Molecular diagnostic tools to authenticate botanical ingredients
The Natural Health Products Research Alliance is looking for botanical brands to help create verification standards for natural health products.
The consumer demand for natural products drives their need for research of products’ botanical ingredients. When developing products in the relatively new natural products industry, transparency, safety and efficacy are key elements to building consumer trust. Though botanicals have been used by people for thousands of years as a source of food and medicine, limited resources are allocated to finding the true identity of many botanicals. Plants, like people, can share similar appearance and traits, but can be different in other ways. When it comes to botanicals used as ingredients in food or medicine, brands must properly identify them, so that they may be certain of their intended interactions and desired efficacy. To date, much of this research has been conducted by academia, which has limited resources.
The Alliance
Transparency within global quality control (QC) systems demands third-party engagement with academicians who provide novel perspectives from cutting-edge research and biotechnology. The University of Guelph, a comprehensive public research university in Guelph, Canada, works with companies that develop and manufacture natural products to help establish The Natural Health Products (NHP) Research Alliance, to create mutually agreed upon standards for ingredient authenticity.
The NHP Research Alliance is a collaborative resource working with the natural products industry and its stakeholders to create verification standards in molecular diagnostic testing including the creation of a global standard biological reference material (RM) DNA and metabolomic libraries for natural health products.

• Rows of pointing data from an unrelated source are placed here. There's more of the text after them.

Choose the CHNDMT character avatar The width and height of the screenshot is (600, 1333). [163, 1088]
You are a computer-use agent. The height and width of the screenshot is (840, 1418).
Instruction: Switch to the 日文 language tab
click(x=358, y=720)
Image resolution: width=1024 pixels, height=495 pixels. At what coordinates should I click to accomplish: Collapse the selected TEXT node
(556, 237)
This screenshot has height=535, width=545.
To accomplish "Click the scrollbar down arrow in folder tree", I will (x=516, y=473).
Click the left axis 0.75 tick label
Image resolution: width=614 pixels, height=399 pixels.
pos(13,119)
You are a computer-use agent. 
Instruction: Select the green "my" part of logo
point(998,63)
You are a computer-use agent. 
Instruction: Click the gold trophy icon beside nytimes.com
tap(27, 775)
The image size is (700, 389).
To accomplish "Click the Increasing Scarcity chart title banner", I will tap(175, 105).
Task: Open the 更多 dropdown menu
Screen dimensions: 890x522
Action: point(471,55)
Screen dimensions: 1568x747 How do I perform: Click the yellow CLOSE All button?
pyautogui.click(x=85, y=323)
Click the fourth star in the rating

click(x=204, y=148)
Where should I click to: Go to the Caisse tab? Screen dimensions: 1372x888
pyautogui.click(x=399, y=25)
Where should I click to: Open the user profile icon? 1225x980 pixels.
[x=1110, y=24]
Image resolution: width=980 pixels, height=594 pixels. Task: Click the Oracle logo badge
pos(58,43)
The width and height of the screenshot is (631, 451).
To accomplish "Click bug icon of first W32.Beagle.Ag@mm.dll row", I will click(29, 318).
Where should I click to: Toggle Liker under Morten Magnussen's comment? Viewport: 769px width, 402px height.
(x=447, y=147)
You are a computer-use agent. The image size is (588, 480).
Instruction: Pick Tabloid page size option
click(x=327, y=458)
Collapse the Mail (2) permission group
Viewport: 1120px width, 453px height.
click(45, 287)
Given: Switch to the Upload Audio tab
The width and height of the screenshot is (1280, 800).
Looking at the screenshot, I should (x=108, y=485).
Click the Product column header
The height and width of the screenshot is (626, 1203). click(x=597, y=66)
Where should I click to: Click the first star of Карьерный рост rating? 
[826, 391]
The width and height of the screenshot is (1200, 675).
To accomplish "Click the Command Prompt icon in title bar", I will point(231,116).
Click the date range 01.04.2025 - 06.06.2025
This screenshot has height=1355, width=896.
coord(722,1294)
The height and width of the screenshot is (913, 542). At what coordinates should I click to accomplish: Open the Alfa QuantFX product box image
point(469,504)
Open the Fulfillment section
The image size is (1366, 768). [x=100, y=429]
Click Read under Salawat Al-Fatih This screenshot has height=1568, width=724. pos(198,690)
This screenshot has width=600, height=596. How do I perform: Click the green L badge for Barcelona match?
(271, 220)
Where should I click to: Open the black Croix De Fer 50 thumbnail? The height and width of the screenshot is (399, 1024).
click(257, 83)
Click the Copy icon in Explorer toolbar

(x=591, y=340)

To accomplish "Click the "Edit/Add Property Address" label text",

Driven by leading industry partners and researchers, the Alliance uses novel molecular diagnostic tools to tackle major issues in ingredient authentication that challenge the natural health product industry. The Alliance members’ goal is to create tools underpinned by rigorous science to ensure consumers are getting authentic ingredients within the products they seek for a healthy life style.
A Catalyst for Change
The catalyst for this changing industry is a disruptive molecular biotechnology that has been used to reveal adulteration in the supply chain of natural ingredients. The product security solution is to develop this biotechnology as an on-site tool that ensures the species ingredient supply chain is tested at all stages from farmer to supplier, manufacturer, distributor and consumer in a transparent blockchain ledger of validated tests. It is an honest system with positive/negative test results verified by a third-party cloud server linked to vouchered herbarium collections that are curated by University of Guelph NHP Research Alliance scientists.
Technology in Practice
The stakeholders in this initiative include regulatory bodies that ensure rigorous methods through beta testing and multi-lab validated studies. Although it sounds like a futuristic daunting task, the first portable molecular diagnostic tool (Hyris bCUBE) co-developed by the NHP Research Alliance is in a beta version at Herbalife Nutrition and several other leading industry partners. The vision is to have this type of portable molecular biotechnology used on-site throughout the supply chain by industry stakeholders as it is expediting testing from a 10-day turn-around-time to 1 hour with greatly reduced costs for species identity testing.
Next Steps
The alliance has set out to enhance current industry standards with testing protocols that identify chemicals with genomic tests that capture the inherent diversity of life that defines species ingredients. The use of both methods provides a powerful tool for quality assurance (QA) methods that addresses authenticity and quality. However, both tools need to be anchored in vouchered herbarium collections, with DNA RM sequences, and these do not exist for all ingredients, nor are they available for botanical extracts, which are commonly traded in our supply chain of ingredients. In developing an extensive standard biological reference material DNA and metabolomic library for natural ingredients, the Alliance will house thousands of industry-sponsored samples, creating an accurate resource for developing and producing trusted products.
The Alliance is looking for more companies to join the vision for natural ingredients that sustain healthy lifestyles because everyone deserves honest ingredients that match their expectations from labels on our preferred and trusted brands.
As director of the NHP Research Alliance, Steven Newmaster, Ph.D., serves as a catalyst between molecular diagnostic scientific research and industry tools to support quality assurance (QA) in botanicals and probiotic ingredients used in food and natural health products. His mission is to assemble and share knowledge of medicinal plants and to democratize molecular biology so that it is accessible to society-at-large. He leads his research team in constructing a botanical ingredient reference library and the development of a transparent blockchain of DNA identity tests that represents authentic ingredients in the supply chain from producer, supplier, manufacturer, distributor and finally the consumer. The Newmaster lab is located at the University of Guelph at the Biodiversity Institute of Ontario where over 7 million DNA sequences for almost 300,000 species have been assembled in the Barcode of Life Database.